A 2013 Oxford study by Carl Benedikt Frey and Michael Osborne ("The Future of Employment: How Susceptible Are Jobs to Computerisation?") predicted that 47% of US jobs were at high risk of automation within two decades. That study was hugely influential — and hugely wrong in its timeline. A 2017 paper by Melanie Arntz, Terry Gregory, and Ulrich Zierahn ("Revisiting the Risk of Automation," Economics Letters) revised that figure down to around 9% by applying task-level analysis rather than occupation-level analysis. The difference came from recognizing that most occupations contain a wide mix of tasks, only some of which are automatable, and that humans within those occupations reorganize around the remaining tasks rather than simply disappearing.
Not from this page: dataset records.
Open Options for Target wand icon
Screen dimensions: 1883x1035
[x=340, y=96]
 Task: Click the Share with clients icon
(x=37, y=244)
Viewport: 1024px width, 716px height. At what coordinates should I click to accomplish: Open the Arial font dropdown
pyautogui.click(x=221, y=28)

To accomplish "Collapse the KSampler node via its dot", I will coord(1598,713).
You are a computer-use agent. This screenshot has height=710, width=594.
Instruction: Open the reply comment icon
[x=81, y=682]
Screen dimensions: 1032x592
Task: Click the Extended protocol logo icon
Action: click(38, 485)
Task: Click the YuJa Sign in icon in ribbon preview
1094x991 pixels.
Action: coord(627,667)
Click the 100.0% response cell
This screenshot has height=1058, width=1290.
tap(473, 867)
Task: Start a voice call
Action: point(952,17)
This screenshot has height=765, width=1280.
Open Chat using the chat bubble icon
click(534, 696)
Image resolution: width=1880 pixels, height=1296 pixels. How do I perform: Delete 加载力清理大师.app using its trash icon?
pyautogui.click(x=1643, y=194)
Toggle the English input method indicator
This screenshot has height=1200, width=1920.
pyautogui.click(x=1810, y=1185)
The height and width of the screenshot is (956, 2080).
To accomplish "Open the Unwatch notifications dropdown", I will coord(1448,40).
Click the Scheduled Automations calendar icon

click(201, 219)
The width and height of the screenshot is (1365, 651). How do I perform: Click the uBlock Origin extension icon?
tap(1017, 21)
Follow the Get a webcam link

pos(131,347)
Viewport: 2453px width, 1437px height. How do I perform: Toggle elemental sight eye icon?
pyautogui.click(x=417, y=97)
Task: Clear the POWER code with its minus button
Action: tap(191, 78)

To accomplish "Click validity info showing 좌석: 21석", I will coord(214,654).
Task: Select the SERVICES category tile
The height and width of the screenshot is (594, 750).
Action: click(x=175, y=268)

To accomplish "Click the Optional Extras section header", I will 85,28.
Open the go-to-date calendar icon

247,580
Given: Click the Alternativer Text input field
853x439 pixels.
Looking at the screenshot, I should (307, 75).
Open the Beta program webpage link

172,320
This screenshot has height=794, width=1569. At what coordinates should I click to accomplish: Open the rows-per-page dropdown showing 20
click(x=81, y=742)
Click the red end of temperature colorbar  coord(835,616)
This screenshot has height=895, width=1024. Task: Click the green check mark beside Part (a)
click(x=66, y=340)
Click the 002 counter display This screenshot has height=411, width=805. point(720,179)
The era of AI is an era of genuine change. The disruption is not illusory, the anxiety is not irrational, and the transition is not painless. But the idea that this represents an endpoint that this is where the story of human work finally breaks is contradicted by every comparable moment in economic history.
What we’re living through is a readjustment. Uncomfortable, fast-moving, unevenly distributed. And, if the last two hundred years of evidence mean anything at all, ultimately navigable.
The jobs of 2040 will look as alien to us as 'social media manager' looked to someone in 1995. They'll still exist. People will still complain about them.



Nice tight piece putting several difficult, relevant topics into focus.